Weston McKennie gets around Darwin Ceren on Thursday night. (© Kyle Robertson/Columbus Dispatch / USA TODAY NETWORK)
By Michael Lewis
The U.S. men’s national team finds itself in a position to sweep all three of their games in the World Cup qualifying winter window.
Nine points within a week.
Now, that would be quite a feat and a giant step toward booking a spot in Qatar.
Of course, that’s easier said than done, especially after Thursday’s rather underachieving performance in the Americans’ 1-0 win over El Salvador.
If the USA plays like it did in Columbus, you will have to hold your breath hoping even for a draw, let alone a victory and three qualifying road points.
Of course, every game and opponent is different.
That means different tactics, lineups and formations and motivation.
Many factors can be attributed to the USMNT’s subpar performance on Thursday.
Sometimes teams play up or down to their opponents. While the USA players tried, you need to remember the Americans are in second place in the Concacaf Octagonal while the Central Americans are in seventh place and just about out of the picture for Qatar.
But give El Salvador and head coach Hugo Perez, a former U.S. international and National Soccer Hall of Fame inductee, a lot of credit for making it difficult for the hosts. The Salvadorans played as though the sub-freezing temperatures didn’t affect them, which is something Honduras, the USA’s Feb. 2 opponent in St. Paul, Minn., will take note.

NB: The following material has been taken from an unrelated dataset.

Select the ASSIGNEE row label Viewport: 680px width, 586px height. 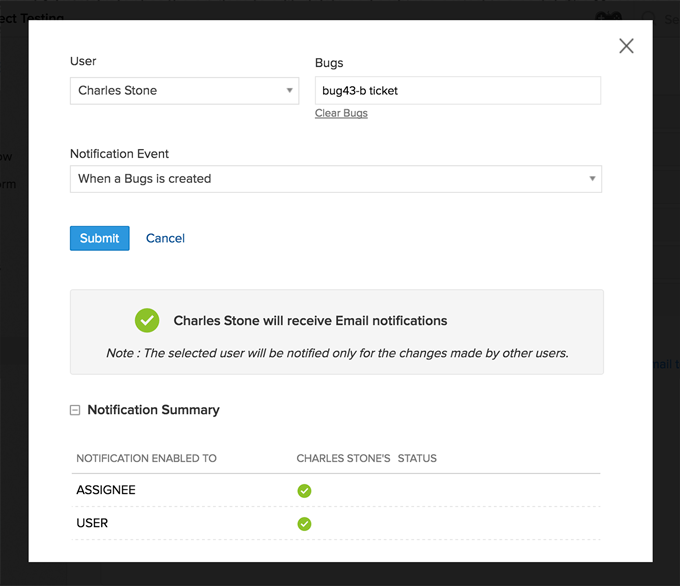pos(106,491)
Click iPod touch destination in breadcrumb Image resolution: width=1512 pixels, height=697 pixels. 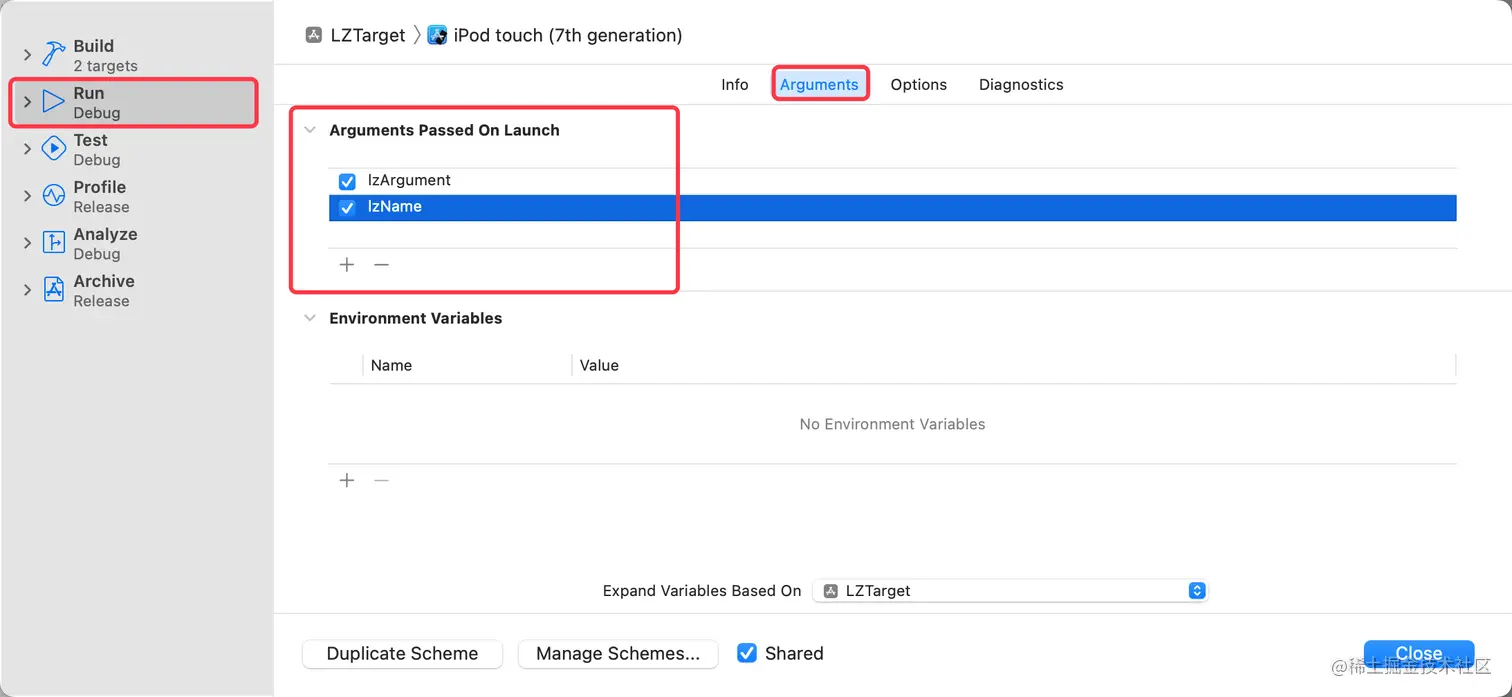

The USMNT looked out of sync at times, players not hooking up with their teammates.
Christian Pulisic, the man whom the team trusts to fill the net or set up teammates, but has experienced trying to break into the Chelsea lineup on a regular basis, was far from top form. Sometimes he tried to do too much, dribbling into a pack of players, instead of passing off to a teammate. And he did not link up well with left back Antonee Robinson on the left side. Robinson had a match to remember, owning that flank and scoring the lone goal.
The midfield, particularly Weston McKennie, Yusus Musah and Tyler Adams, needed to be more consistent moving forward.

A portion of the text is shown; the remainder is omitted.